Request:
Reproduce everything from the line containing "The image size is (1451, 1283)." down to the end of the records, swapping "green" for "orange" and leaving all else unchanged. Omit the pictures from your answer.

● ● ● ● ● ● ●

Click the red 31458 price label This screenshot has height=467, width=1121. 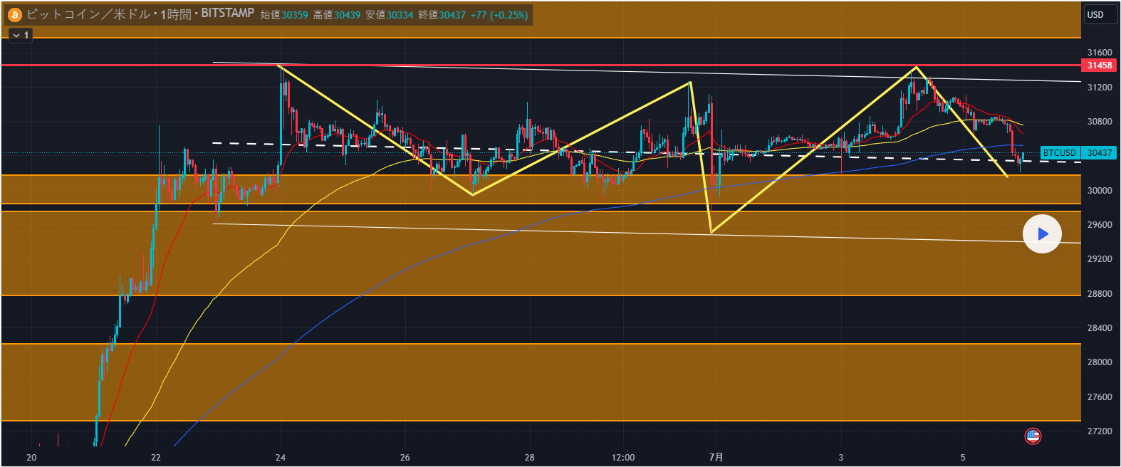click(x=1099, y=65)
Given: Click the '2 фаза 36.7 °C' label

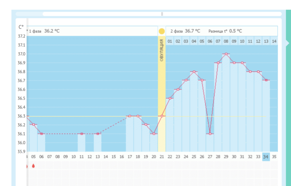Looking at the screenshot, I should 185,31.
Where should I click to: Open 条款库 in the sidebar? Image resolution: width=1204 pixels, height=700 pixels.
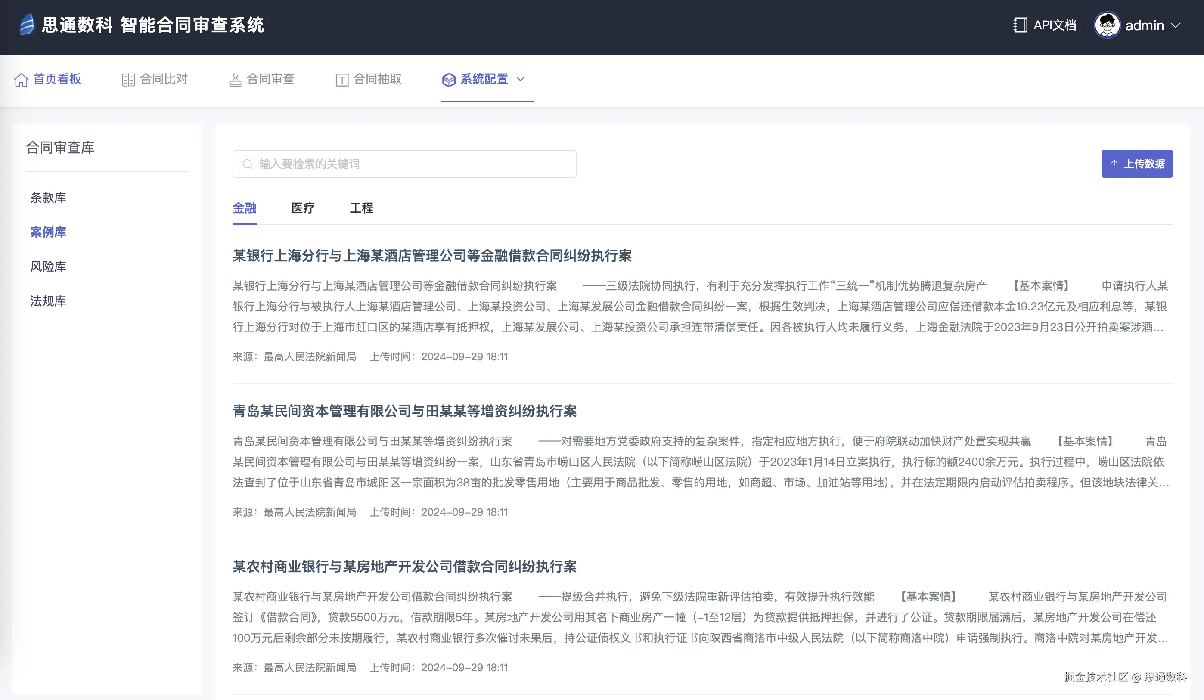[48, 197]
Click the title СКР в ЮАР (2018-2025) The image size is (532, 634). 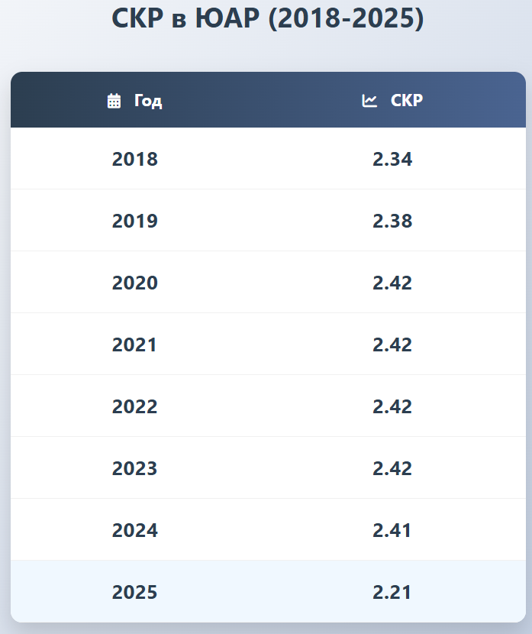268,18
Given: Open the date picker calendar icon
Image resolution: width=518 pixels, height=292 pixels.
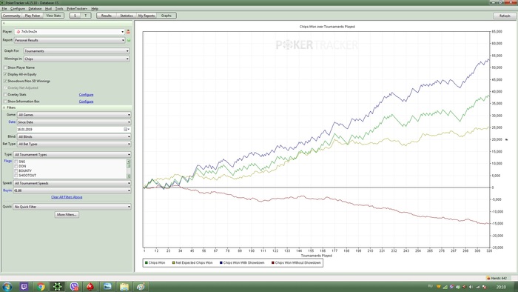Looking at the screenshot, I should tap(126, 129).
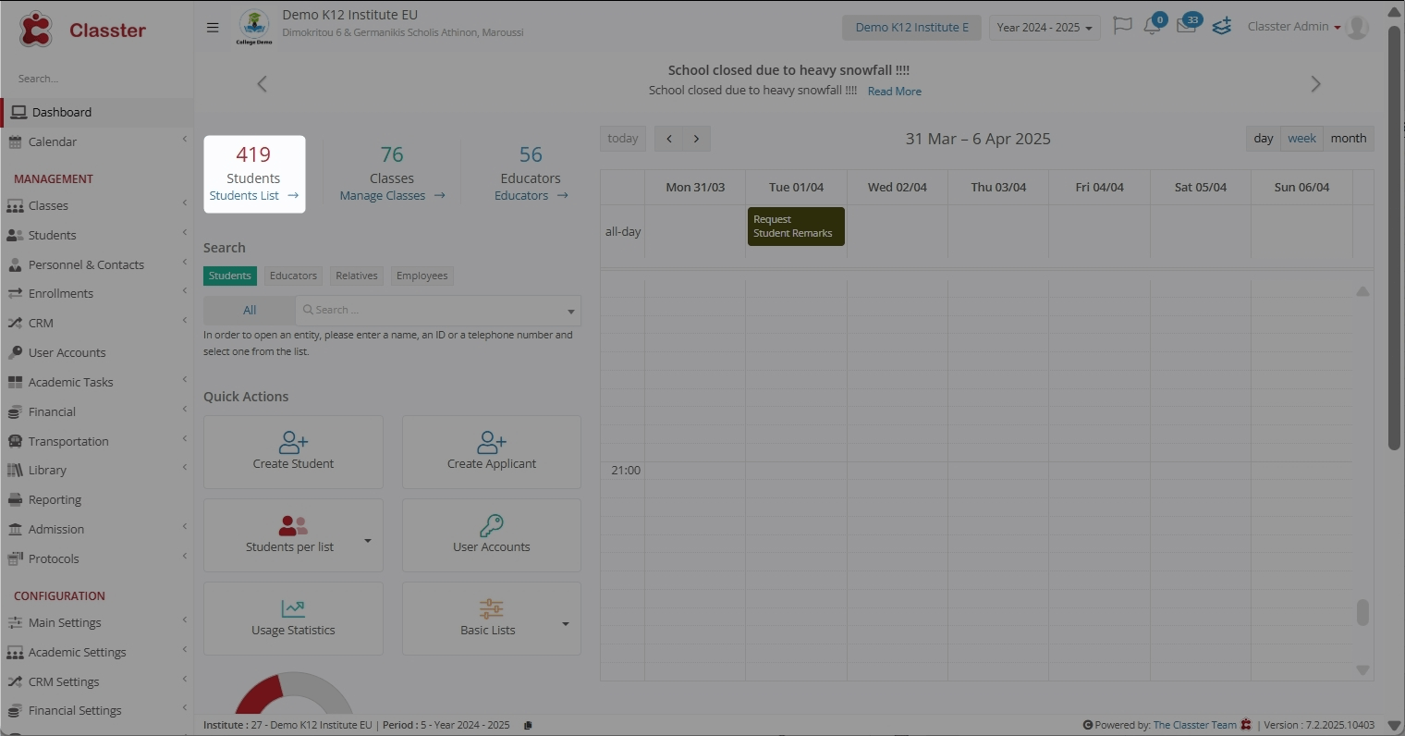Viewport: 1405px width, 736px height.
Task: Expand the Financial sidebar menu
Action: pyautogui.click(x=53, y=411)
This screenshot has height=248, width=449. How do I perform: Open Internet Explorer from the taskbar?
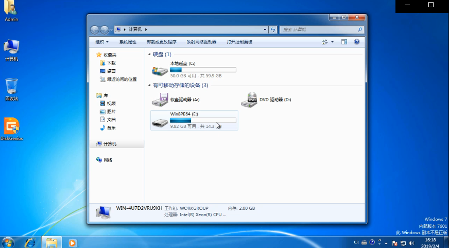coord(30,242)
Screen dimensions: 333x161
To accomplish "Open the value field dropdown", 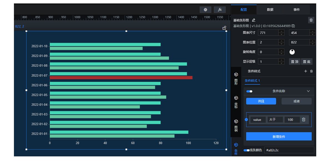I will point(258,119).
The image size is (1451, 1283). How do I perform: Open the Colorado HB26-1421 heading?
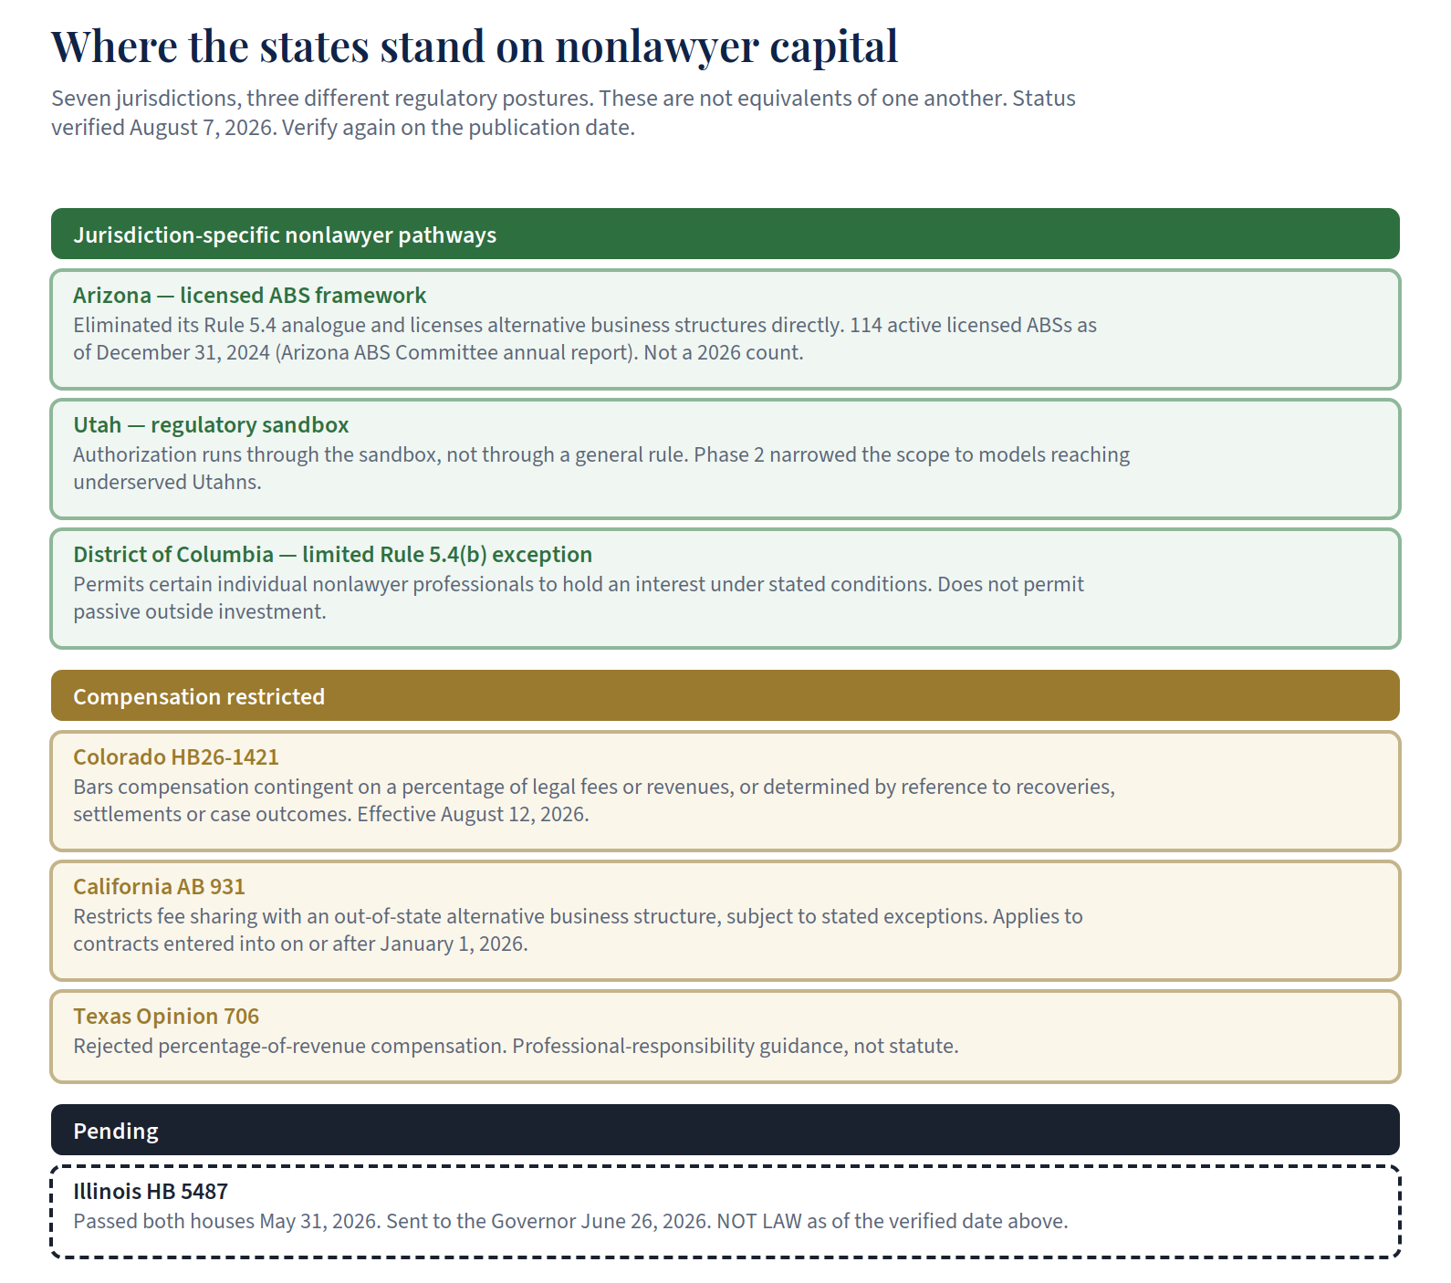[176, 757]
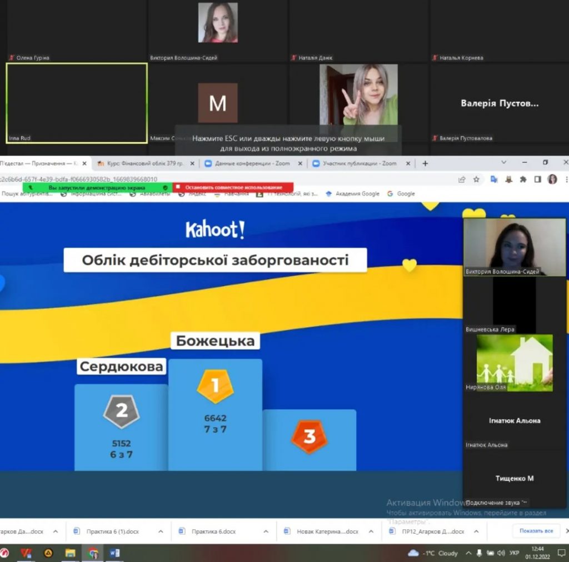The width and height of the screenshot is (569, 562).
Task: Open File Explorer from the taskbar
Action: [71, 553]
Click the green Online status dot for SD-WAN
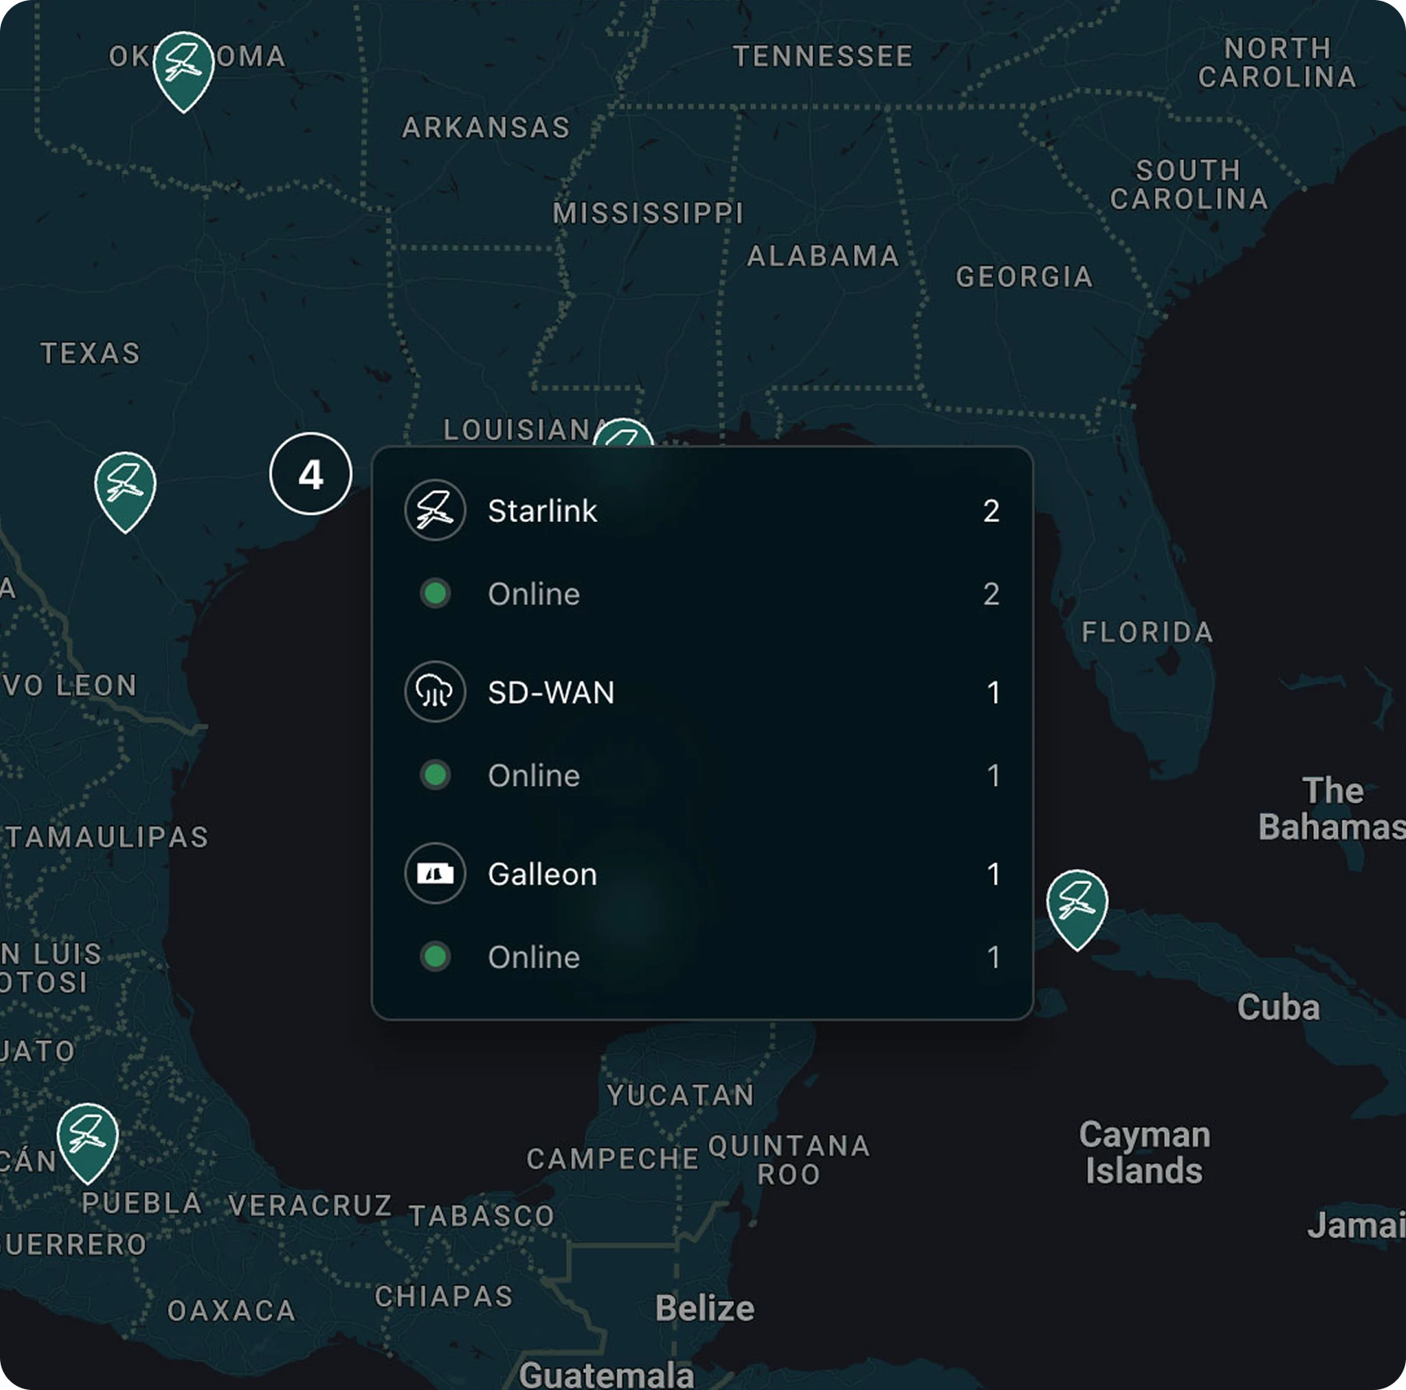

● ● ● ● ● ● ●

Exercise output:
The image size is (1451, 1283). How do I perform: Open the Colorado HB26-1421 heading?
[176, 757]
The width and height of the screenshot is (569, 562).
Task: Open File Explorer from the taskbar
Action: [71, 553]
Click the orange Online status dot for SD-WAN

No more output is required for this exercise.